Parallel version of `total` is twice as fast with same amount of energy

<br><br>
...almost. This ignores the **overhead** to setup parallel code and communicate/combine results.

$O(\frac{n}{2}) + O(1)$  
$O(1)$  to combine results


<br>
some current state-of-the-art results:

| application                           | sequential | parallel (32 core) | speedup |
|---------------------------------------|------------|--------------------|---------|
| sort $10^7$ strings                   | 2.9        | .095               | 30x     | 
| remove duplicated from $10^7$ strings | .66        | .038               | 17x     | 
| min. spanning tree for $10^7$ edges   | 1.6        | .14                | 11x     | 
| breadth first search for $10^7$ edges | .82        | .046               | 18x     |

The **speedup** of a parellel algorithm $P$ over a sequential algorithms $S$ is:
$$
speedup(P,S) = \frac{T(S)}{T(P)}
$$

## Parallel software

So why isn't all software parallel?

**dependency**

> The fundamental challenge of parallel algorithms is that computations must be **independent** to be performed in parallel.  Parallel computations should not depend on each other.

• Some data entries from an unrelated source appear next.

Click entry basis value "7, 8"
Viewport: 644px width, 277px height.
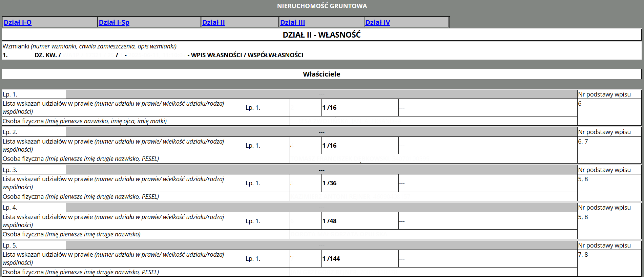583,255
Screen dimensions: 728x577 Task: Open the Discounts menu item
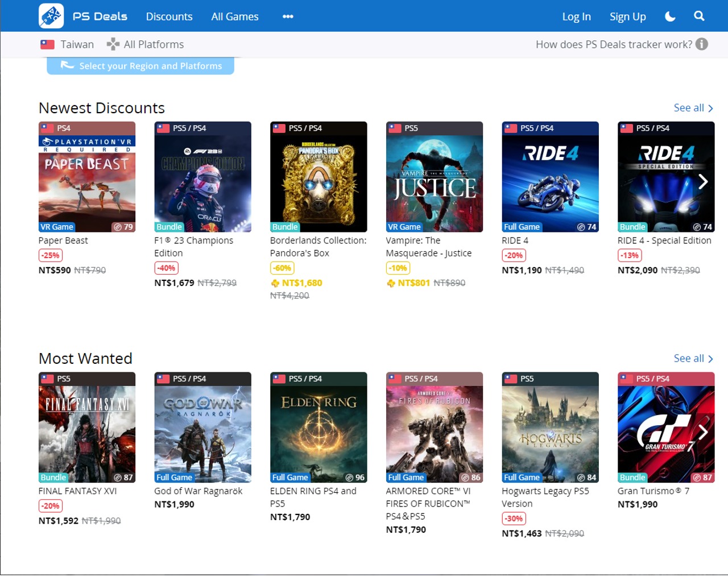[x=169, y=16]
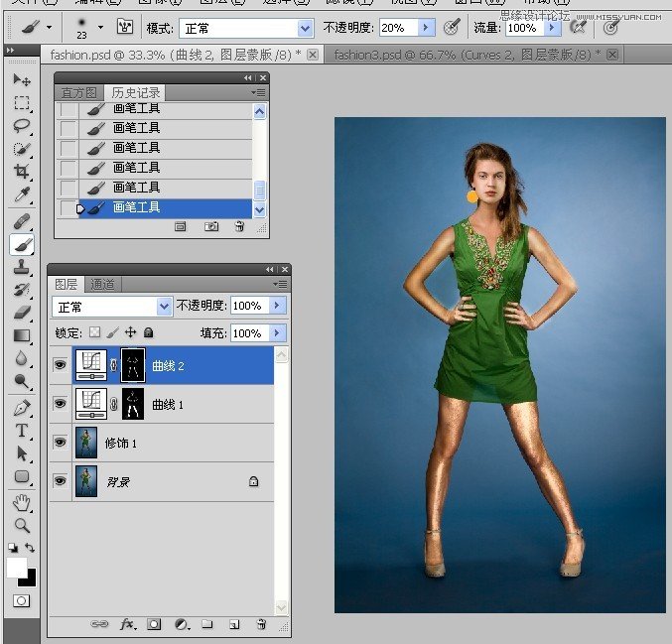Select the Pen tool

point(22,408)
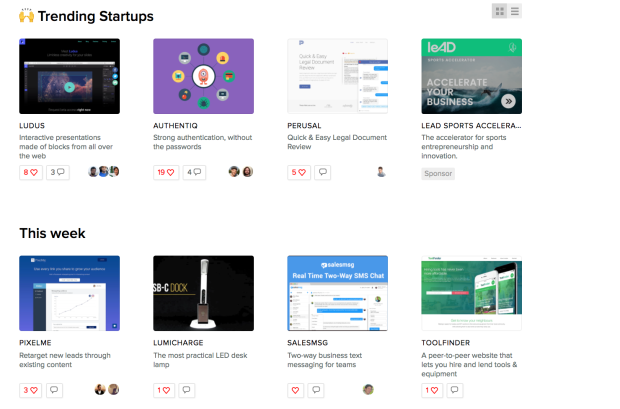
Task: Like the PixelMe startup
Action: point(30,390)
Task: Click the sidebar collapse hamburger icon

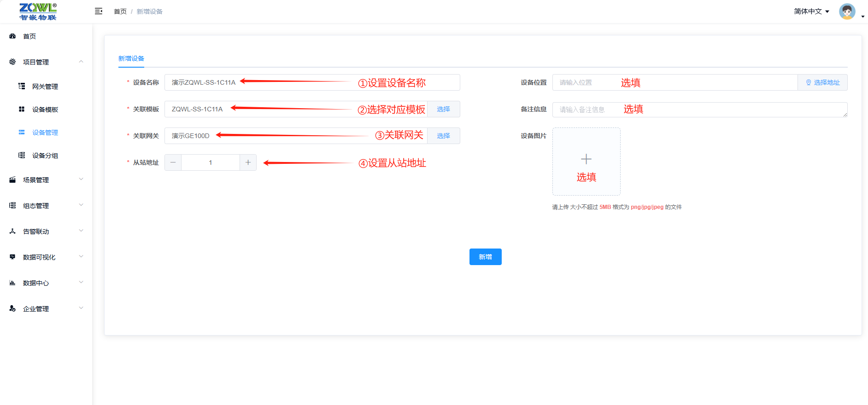Action: [x=98, y=11]
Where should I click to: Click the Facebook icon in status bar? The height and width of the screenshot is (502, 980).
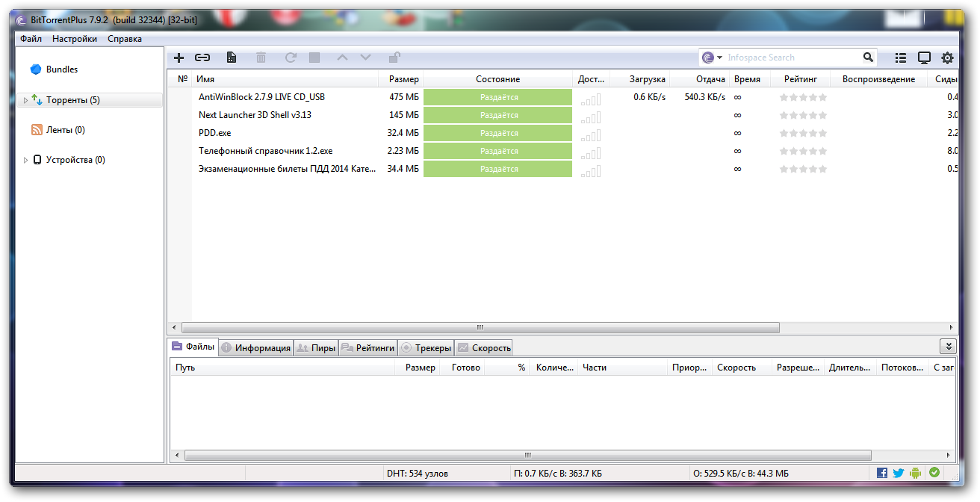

**What should this code output?**

run this a few times and see if output changes...

In [118]:
import threading

total = 0

def count():
    global total
    for _ in range(100000):
        total += 1
    
def race_condition_example():
    global total
    t1 = threading.Thread(target=count)
    t2 = threading.Thread(target=count)
    t1.start()  # launch first thread in parallel
    t2.start()  # launch second thread in parallel
    t1.join()   # wait for first thread to complete
    t2.join()   # wait for second thread to complete
    print(total)
    
race_condition_example()

200000


#### Counting in parallel is hard!

- motivates functional programming (next class)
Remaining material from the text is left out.